Au moment de la montée de l'orgasme, de violents maux de tête s'enclenchent, et du coup, même si le plaisir est là, l'orgasme est bien moindre. Nous changeons de position et ça se calme, mais du coup, ça me bloque, c'est évident.
Ce type de désagréments m'est arrivé il y a quelques années pour ne plus revenir. Avant ce week-end. Comme je suis sous antibiotiques, peut être que ? Et comme je suis en ce moment d'une extrême nervosité et anxieté aussi ? Est-ce trop d'excitation ? Est-ce une combination de tout cela ?
Ces violents maux de tête disparaissent tout de suite après, même si un très très léger lancement est toujours présent pendant quelques heures, voire quelques jours
Si vous avez un vécu, je suis curieuse !
Merci pour votre attention et bon début de semaine à toutes et tous !
29/02/2016 à 12:09

Alder

Type :
Messages : 85
Membre depuis : 01/01/1970
Je ne suis pas une femme mais il m'arrive d'avoir des maux de tête également, l'excitation, l'arrivée de l'orgasme déclenche une "sur pression" due aux contractions et blocage de la respiration à ce moment précis.
Ce n'est pas systématique mais cela arrive souvent quand même, ma parade est de prendre de l'Aspégic qui fluidifie le sang, le mal de tête dure bien moins longtemps voir même pas du tout.
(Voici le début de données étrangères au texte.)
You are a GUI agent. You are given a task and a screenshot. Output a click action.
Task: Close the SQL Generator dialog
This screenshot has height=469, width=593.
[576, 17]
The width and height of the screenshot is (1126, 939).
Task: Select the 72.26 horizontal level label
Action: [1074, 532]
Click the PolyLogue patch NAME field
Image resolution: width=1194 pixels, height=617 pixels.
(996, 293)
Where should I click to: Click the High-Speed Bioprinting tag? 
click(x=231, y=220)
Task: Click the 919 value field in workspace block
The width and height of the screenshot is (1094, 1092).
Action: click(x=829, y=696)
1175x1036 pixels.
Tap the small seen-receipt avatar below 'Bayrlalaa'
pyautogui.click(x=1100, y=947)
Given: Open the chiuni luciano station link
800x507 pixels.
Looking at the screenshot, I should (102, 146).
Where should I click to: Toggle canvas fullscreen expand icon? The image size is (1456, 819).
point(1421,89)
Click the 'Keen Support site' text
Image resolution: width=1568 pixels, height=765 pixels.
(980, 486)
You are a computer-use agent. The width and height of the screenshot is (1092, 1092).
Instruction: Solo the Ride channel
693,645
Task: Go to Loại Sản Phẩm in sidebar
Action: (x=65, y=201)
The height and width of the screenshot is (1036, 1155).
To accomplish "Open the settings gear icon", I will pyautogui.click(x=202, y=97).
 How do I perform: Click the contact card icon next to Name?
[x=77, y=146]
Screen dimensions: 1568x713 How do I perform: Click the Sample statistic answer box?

A prendre avant ou après selon la circonstance (le mieux étant avant mais pas toujours prévu donc....)
29/02/2016 à 12:25

Lalue

Type :
Messages : 12
Membre depuis : 01/01/1970
Bonjour Alder et merci pour votre réponse.
Comme vous dites, ce n'est pas toujours prévu ;-).... Je respire pourtant. A fond même. Ca soulage vaguement mais rien de fantastique non plus.
J'ai pris un Prontalgine ensuite car le mal de crâne restait latent (front et tempes), ce qui a soulagé...
C'est surtout pourquoi ça arrive comme ça d'un seul coup qui m'intéresse et, dans mon cas plus particulier, alors que ça m'avait fichu la paix pendant des années (alors que mon activité sexuelle est régulière). Il doit y avoir forcément une raison et je n'arrête pas de me dire que c'est le stress.